> Work task
Return each of the following lines word for word, with nothing changed.
+++++
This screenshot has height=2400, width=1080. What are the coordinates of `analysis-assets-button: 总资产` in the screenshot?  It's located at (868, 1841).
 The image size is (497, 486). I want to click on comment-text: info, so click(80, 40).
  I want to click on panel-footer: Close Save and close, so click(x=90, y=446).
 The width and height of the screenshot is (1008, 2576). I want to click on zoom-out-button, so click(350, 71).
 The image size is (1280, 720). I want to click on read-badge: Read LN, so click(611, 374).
+++++
> The completed task
This screenshot has height=2400, width=1080. What are the coordinates of `analysis-assets-button: 总资产` in the screenshot?  It's located at (868, 1841).
 The image size is (497, 486). I want to click on comment-text: info, so click(80, 40).
  I want to click on panel-footer: Close Save and close, so click(x=90, y=446).
 The width and height of the screenshot is (1008, 2576). I want to click on zoom-out-button, so click(350, 71).
 The image size is (1280, 720). I want to click on read-badge: Read LN, so click(611, 374).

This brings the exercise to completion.